After three and half years as inaugural Chair of the Queensland Clinical Networks’ Executive (QCNE), Professor Liz Kenny AO will step down in April when Professor Ian Scott will take over the reins.
Prof Scott, who some may know as the past Chair of the Statewide General Medicine Clinical Network and Director of Internal Medicine and Clinical Epidemiology at Princess Alexandra Hospital, acknowledged the enormous efforts and leadership of Prof Kenny.
“Over the past three and half years [as QCNE Chair], Liz has been a passionate and tireless advocate for all of the clinical networks and has ensured that the voice of clinicians and consumers within the networks has been heard throughout the various arms of Queensland Health,” he said.
“Liz has been the consummate diplomat in welcoming advice and contributions from all the network committees and working with the Clinical Senate and many other high-level groups in advancing healthcare in this state through some very challenging times. On behalf of QCNE, I sincerely thank her for her work and wish her all the best in her future endeavours.”
QCNE Deputy Chair Dr Ivan Rapchuk said Liz was adept at incorporating the many elements required of healthcare leaders to ensure appropriate direction, alignment and commitment within teams and organisations.
“She lived and personified the principles and practices of inclusive, transformational and collective change with a high level of accountability,” he said. “Liz’s inclusive style – with the clinicians in the networks and the administration in Queensland Health - was critical to limiting the possible harm done in achieving certain goals for clinicians and patients.”
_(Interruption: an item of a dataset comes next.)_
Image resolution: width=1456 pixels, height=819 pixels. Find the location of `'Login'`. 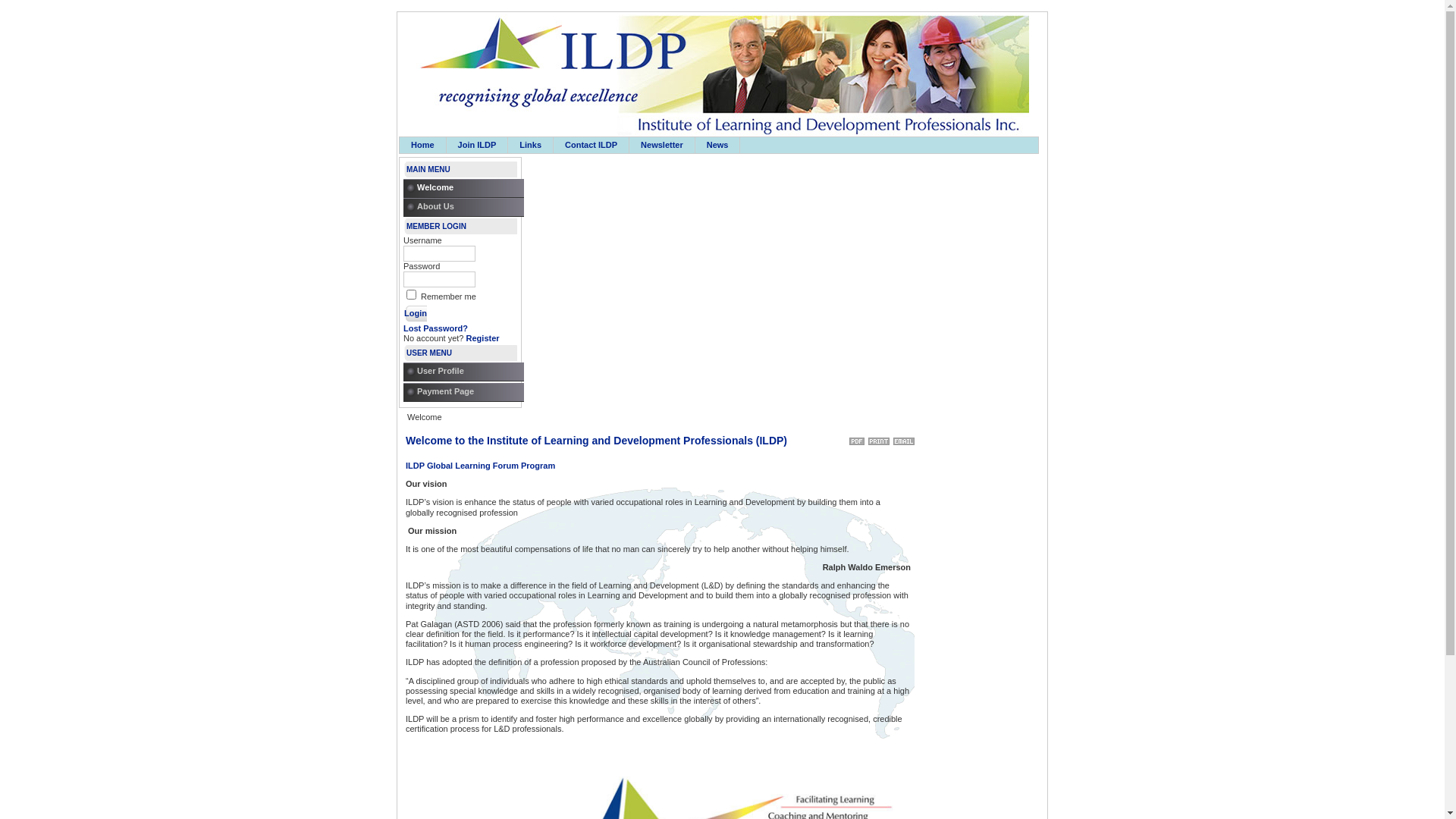

'Login' is located at coordinates (415, 312).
“She fostered a new form of dialogue within the networks and Queensland Health that passed over the negative impacts of traditional discourse and narratives to change the landscape of healthcare delivery in Queensland. Clinician leaders are critical to the function of Queensland Health, and Liz embodied the type of individual and the work practices that we as clinicians are lucky to have fighting for us to attain better outcomes for clinicians, the system and especially for patients.”
An example of her leadership and collaboration is her support of Prof Sabe Sabesan on the national application for the implementation and evaluation of the Australasian Teletrials Model (ATM).
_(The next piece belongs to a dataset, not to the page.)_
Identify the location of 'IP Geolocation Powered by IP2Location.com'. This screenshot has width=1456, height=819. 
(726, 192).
Thanks to the application, Queensland Health was awarded a $75.2 million competitive grant under the Medical Research Future Fund Enabling Infrastructure for Rural, Regional and Remote Clinical Trials program. This funding will be transformational for the clinical trials sector and will accelerate clinical trial activity across rural, remote, and regional Australia.
Prof Scott, who has been a member of the QCNE since its inception, said he was looking forward to making the most of the new opportunity, particularly under the new Queensland Health executive team and reform agenda. He aims for the clinical networks to help shift the healthcare system towards being more consumer-centred, outcomes-focused, data-driven, value-added, and sustainable.
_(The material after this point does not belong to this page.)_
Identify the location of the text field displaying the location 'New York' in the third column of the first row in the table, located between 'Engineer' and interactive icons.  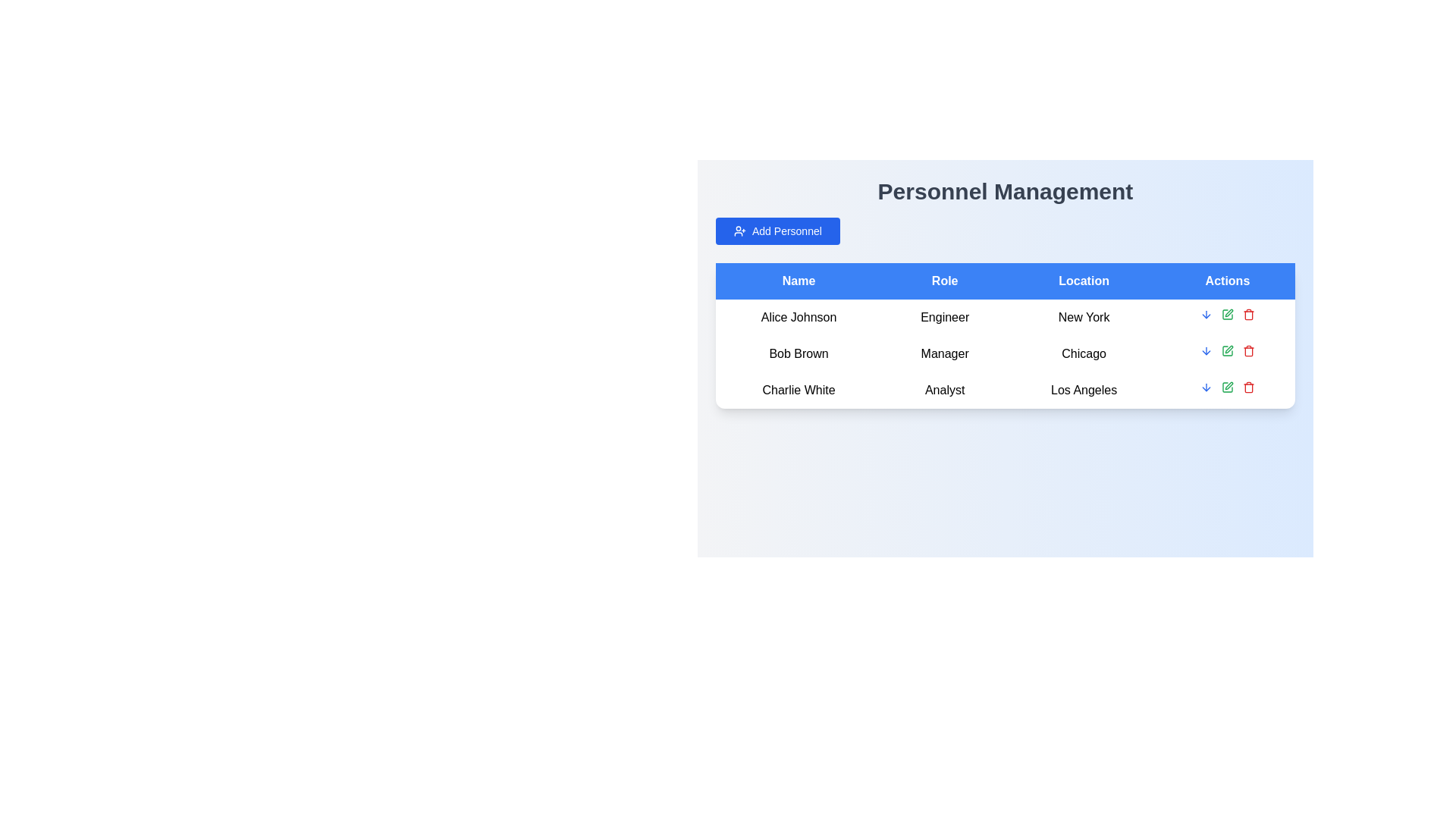
(1083, 317).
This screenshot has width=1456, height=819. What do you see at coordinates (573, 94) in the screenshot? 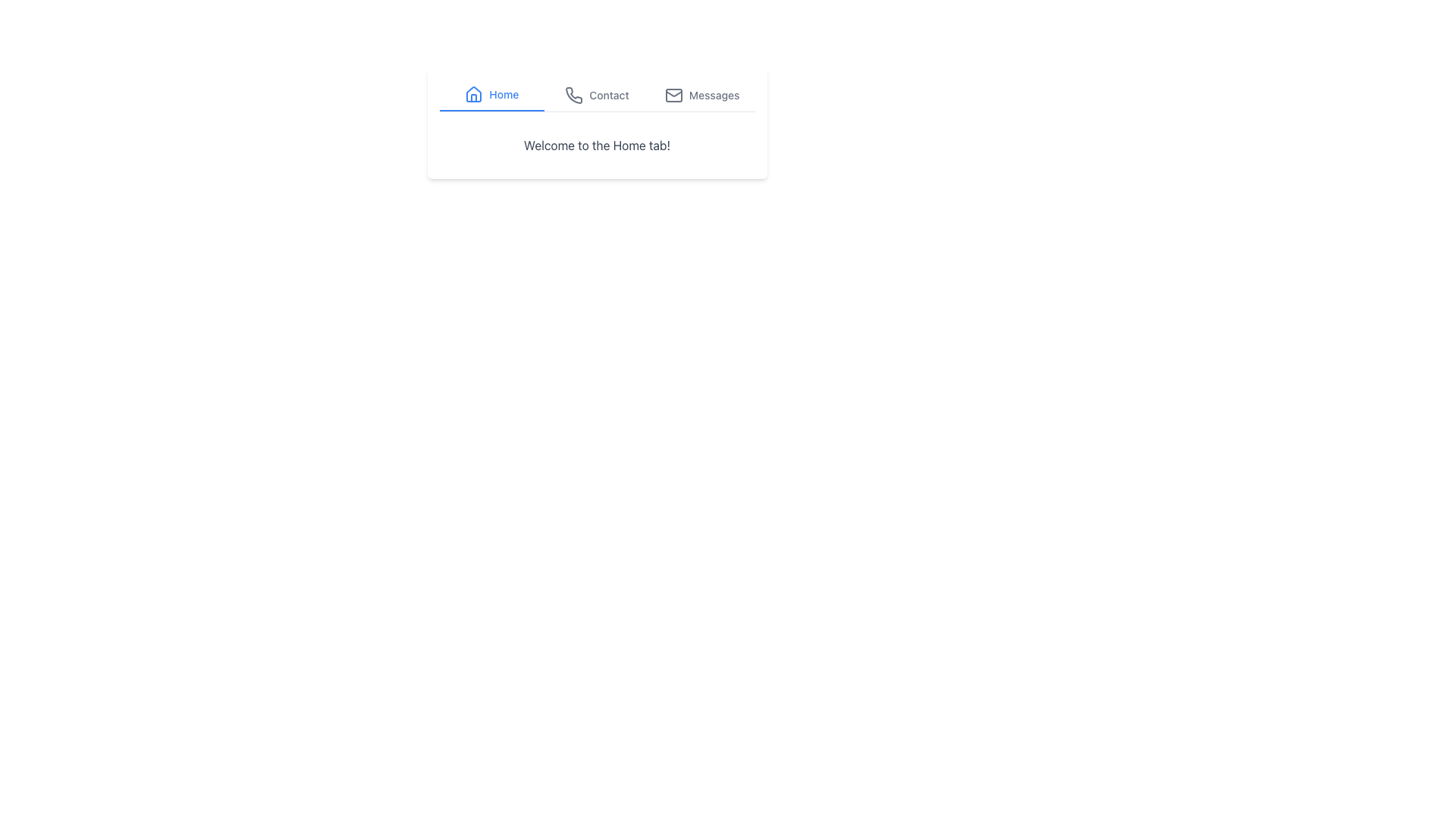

“The post-COVID-19 recovery era and the new initiatives announced by our incoming Director-General of Health provide the basis for a fresh approach to how care should be designed, delivered and funded,” he said.
“The clinical networks need to, and I am sure will, commit to actively assisting in the reform process, as we have done in the past. Change is never easy, but the response of clinicians, managers and consumers to the COVID-19 pandemic has shown that, when we have to, we can find and adopt new ways of doing things for the better.”
Among many other roles, Prof Scott is the inaugural chair of the Metro South Clinical AI Working Group and the Australian Deprescribing Network. He has research interests in evidence-informed medicine, clinical reasoning, clinical informatics, quality and safety improvement, and quality use of medicines.